1992
J’arrive en Asie pour la première fois, Inde, Rajasthan.
Si j’avais pu, je serais repartie en Europe dans la semaine.
La chaleur la poussière le bruit la puanteur la saleté le dénuement les estropiés : la nausée constamment.
Et pourtant,
plus jamais la vie n’a pu être comme avant. Heureusement.
L’Inde est la première chose au monde qui m’ait paru réelle. Par l’Inde j’ai appris que l’existence pouvait avoir un sens. Et même que l’on pouvait choisir de la vivre.
2006
Bien d’autres voyages ont passé, je suis revenue au Rajasthan après quatorze années d’absence.
Bien sûr, les monuments, les sites, les villes sont toujours là. Mais.
Ce qui était magique et vivant
Ce qui était vécu naturellement
Ce qui tombait en ruine sans jamais tomber
Ce qui mettait la vie des promeneurs en danger
Ce qui était plongé dans le silence
Ce qui était vrai,
A tant été visité regardé photographié
Que tout est usé de vérité
Et réparé organisé modernisé sécurisé
Expliqué sonorisé préservé conservé
De plus en plus touristiqué
muséifié momifié.
C’est mieux pour le patrimoine mondial, la tranquillité des touristes et l’économie indienne.
A Kumbalgarh, le fort et les temples étaient perdus dans la nature.

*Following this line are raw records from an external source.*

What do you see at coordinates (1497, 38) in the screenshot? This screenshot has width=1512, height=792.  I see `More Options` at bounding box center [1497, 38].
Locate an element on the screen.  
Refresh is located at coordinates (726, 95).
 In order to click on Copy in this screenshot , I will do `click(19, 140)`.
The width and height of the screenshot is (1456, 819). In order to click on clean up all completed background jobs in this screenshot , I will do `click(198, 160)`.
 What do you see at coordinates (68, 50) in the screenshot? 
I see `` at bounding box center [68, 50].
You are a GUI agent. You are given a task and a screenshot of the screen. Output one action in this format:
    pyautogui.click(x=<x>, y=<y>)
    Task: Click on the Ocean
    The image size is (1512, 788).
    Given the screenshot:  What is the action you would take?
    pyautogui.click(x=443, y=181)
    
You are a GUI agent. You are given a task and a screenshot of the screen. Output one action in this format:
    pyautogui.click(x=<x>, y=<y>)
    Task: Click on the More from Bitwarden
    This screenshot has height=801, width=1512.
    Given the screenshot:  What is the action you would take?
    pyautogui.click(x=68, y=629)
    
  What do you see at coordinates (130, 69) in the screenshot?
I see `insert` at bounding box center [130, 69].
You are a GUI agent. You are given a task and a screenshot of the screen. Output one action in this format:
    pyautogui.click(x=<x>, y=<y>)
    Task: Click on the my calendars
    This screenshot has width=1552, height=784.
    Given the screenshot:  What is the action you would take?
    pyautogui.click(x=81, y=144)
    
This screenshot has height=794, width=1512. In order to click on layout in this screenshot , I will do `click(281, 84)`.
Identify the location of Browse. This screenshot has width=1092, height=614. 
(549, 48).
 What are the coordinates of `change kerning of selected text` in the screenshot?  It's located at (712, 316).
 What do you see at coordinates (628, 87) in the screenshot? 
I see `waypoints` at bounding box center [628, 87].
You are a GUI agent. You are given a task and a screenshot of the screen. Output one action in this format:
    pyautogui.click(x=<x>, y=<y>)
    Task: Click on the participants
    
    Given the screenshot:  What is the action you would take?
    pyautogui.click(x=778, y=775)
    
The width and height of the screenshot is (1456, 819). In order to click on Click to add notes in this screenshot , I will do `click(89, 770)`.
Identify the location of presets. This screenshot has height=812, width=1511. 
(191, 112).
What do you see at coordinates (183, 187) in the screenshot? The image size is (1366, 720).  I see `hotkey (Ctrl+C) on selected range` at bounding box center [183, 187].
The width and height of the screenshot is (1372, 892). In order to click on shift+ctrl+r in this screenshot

On découvrait des trésors comme abandonnés. Il y avait une toute petite échoppe bleue où un Indien faisait du chaï pour les villageois.
Aujourd’hui, à Kumbalgarh, on vous donne un dépliant. Il y a un chemin balayé bordé de lampes (toutes pareilles), du gazon arrosé et une demi-douzaine de guides qui vous attend de pied ferme. Les temples sont restaurés et la petite échoppe devenue magasin vend toutes sortes de marchandises indispensables à la survie du touriste.
Au lac de Jaisalmer, les femmes venaient chercher l’eau, au soir tombant. Elles avançaient l’une derrière l’autre en portant leurs vases sur la tête. Elles étaient comme toujours brillantes et parées. Elles avaient aux chevilles de gros anneaux dorés.
Aujourd’hui, au lac de Jaisalmer, il y a toujours de l’eau. C’est pour les pédalos et les gondoles, comme à Venise.
C’est toujours l’Inde cependant. Qui digère ce qu’elle prend à l’Occident, recuisine les choses à sa sauce. Evolue si vite parfois et si peu par ailleurs. C’est ainsi.
Juste, il y avait au monde des choses qui un jour m’ont émerveillée, réveillée, peut-être sauvée, et qui n’existent plus. Comme les souvenirs d’enfance elles sont enfouies dans la mémoire. Et quand la mémoire disparaît, se peut-il qu’il ne reste rien ?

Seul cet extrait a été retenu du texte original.